**Instruction**
Reproduce verbatim the stretch of rows from the line containing "Open the hamburger menu in titlebar" through the end of the rows, both ends included, omitting the pictures.

**Excerpted records**
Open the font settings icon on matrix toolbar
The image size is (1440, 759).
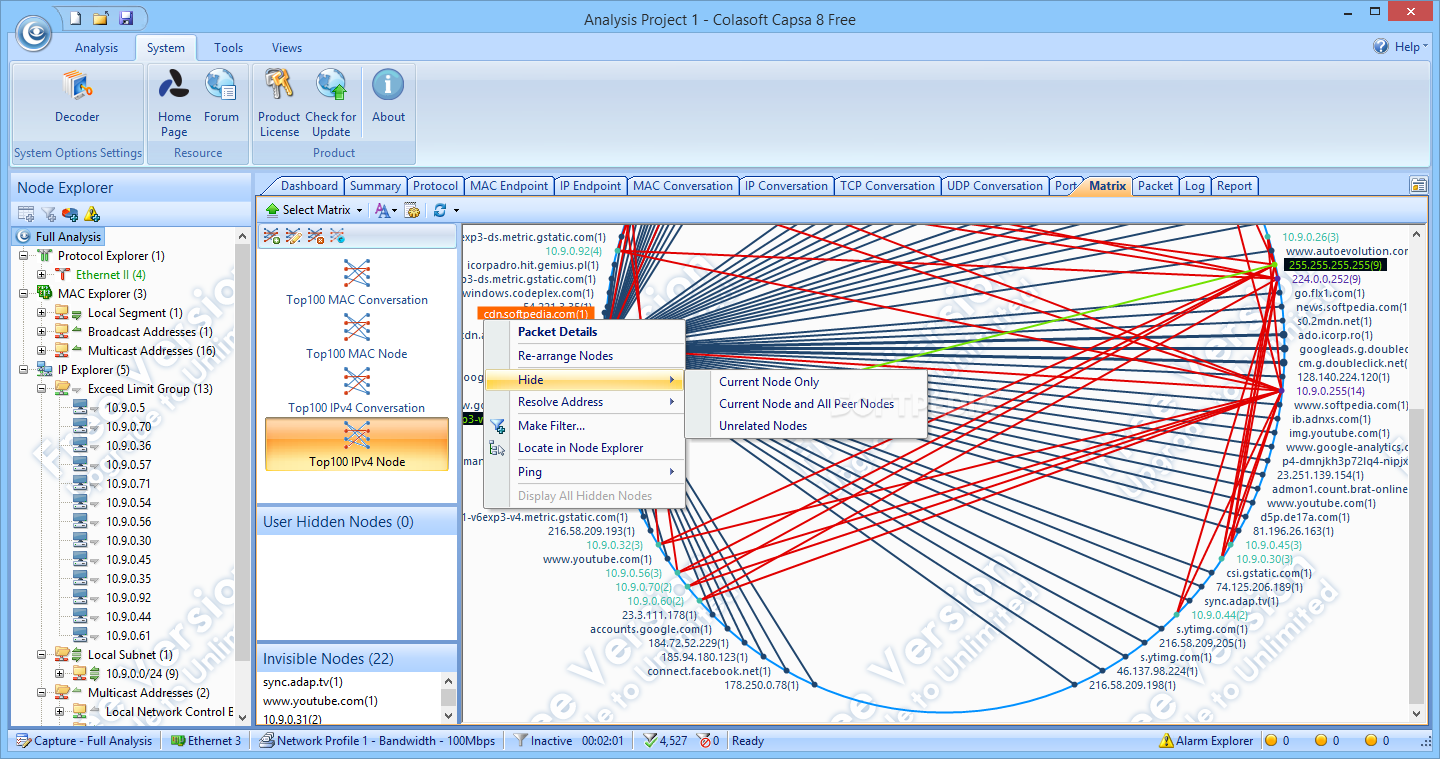[x=384, y=210]
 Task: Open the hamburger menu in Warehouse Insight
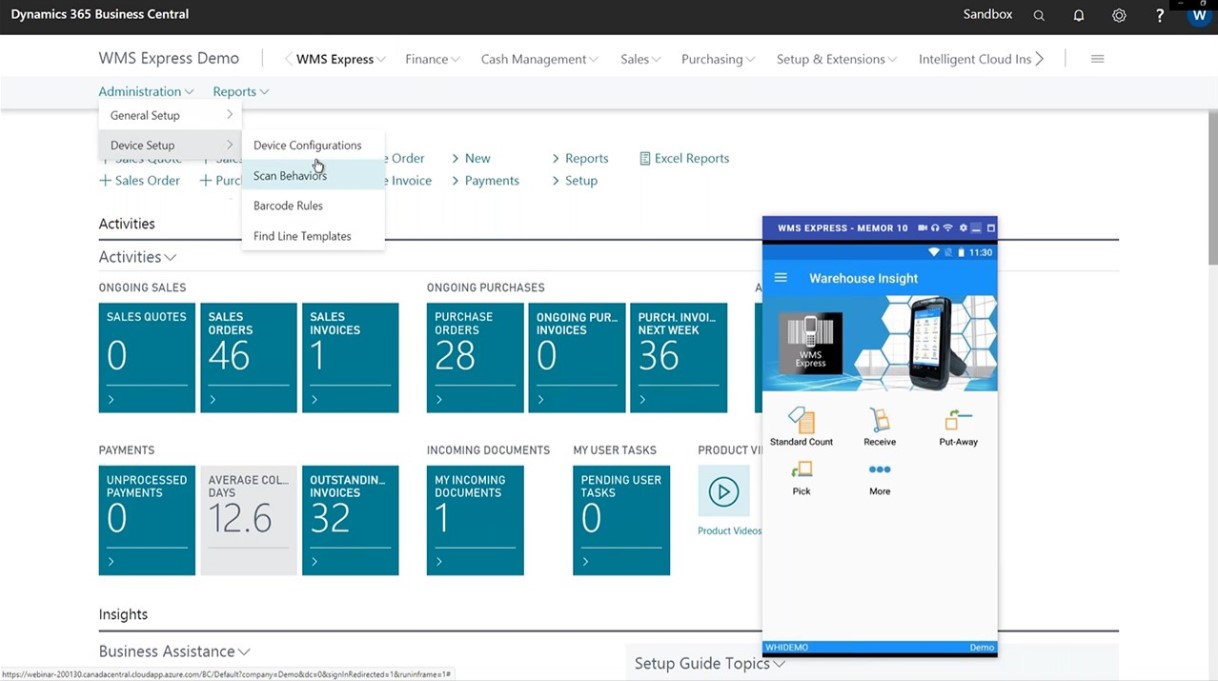[x=781, y=278]
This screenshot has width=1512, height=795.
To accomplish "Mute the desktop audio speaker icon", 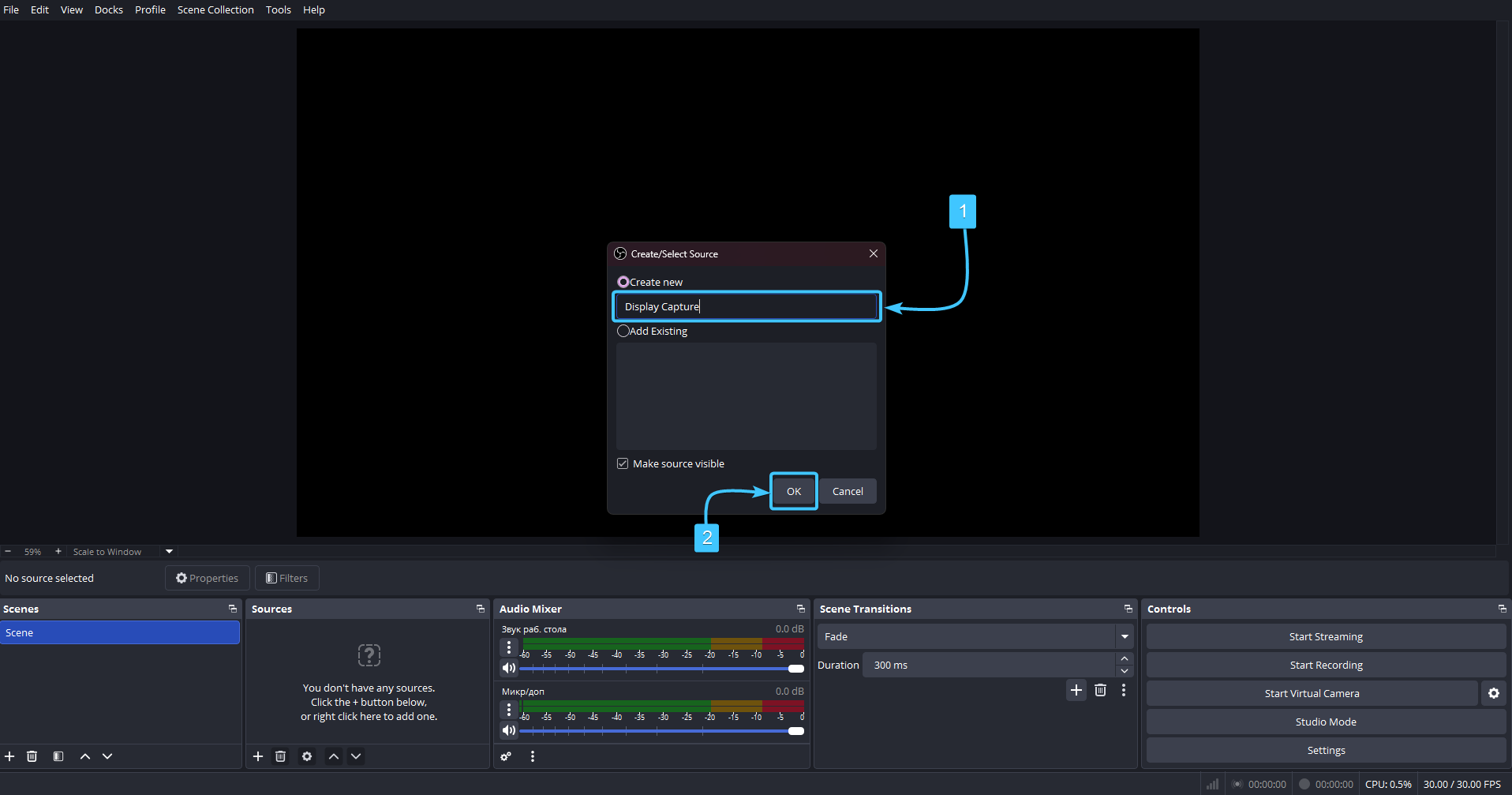I will (509, 668).
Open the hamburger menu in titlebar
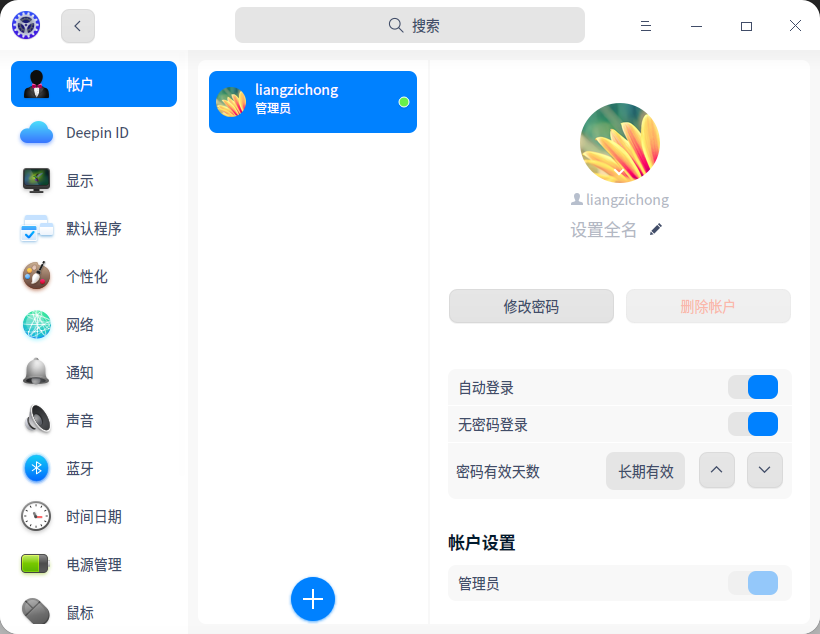This screenshot has width=820, height=634. [646, 25]
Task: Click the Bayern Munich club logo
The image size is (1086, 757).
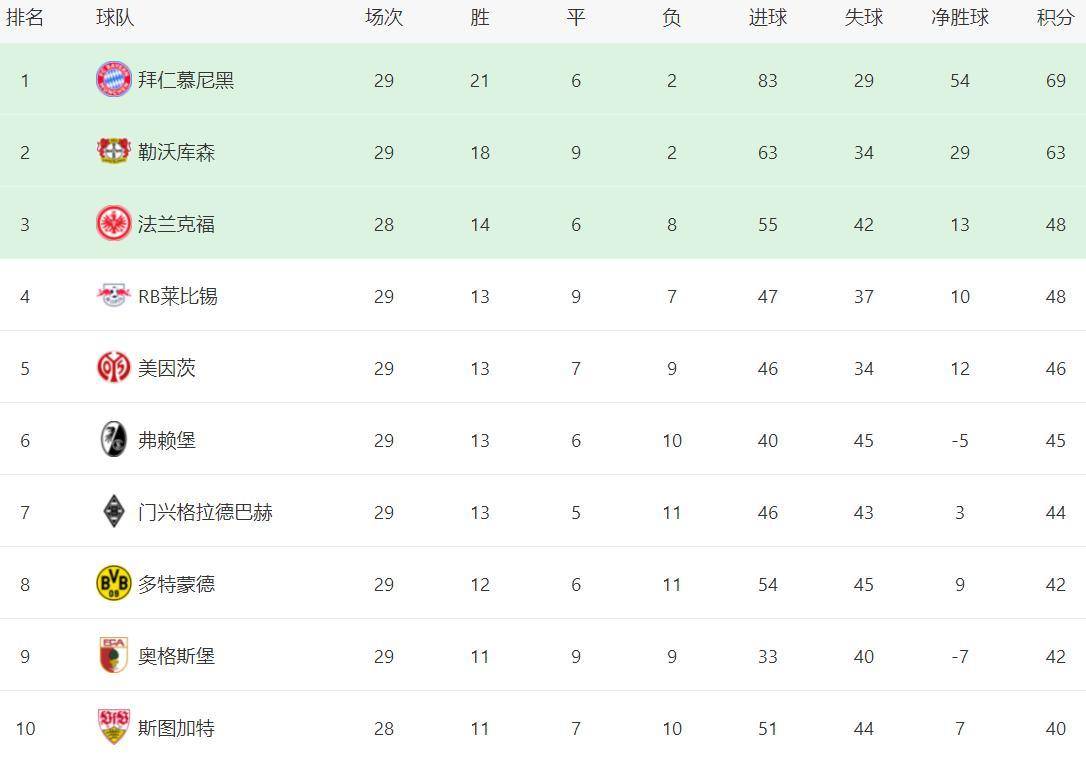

**Solution to this problem**
Open the hamburger menu in titlebar
This screenshot has width=820, height=634. [646, 25]
Task: Click the Bayern Munich club logo
The image size is (1086, 757).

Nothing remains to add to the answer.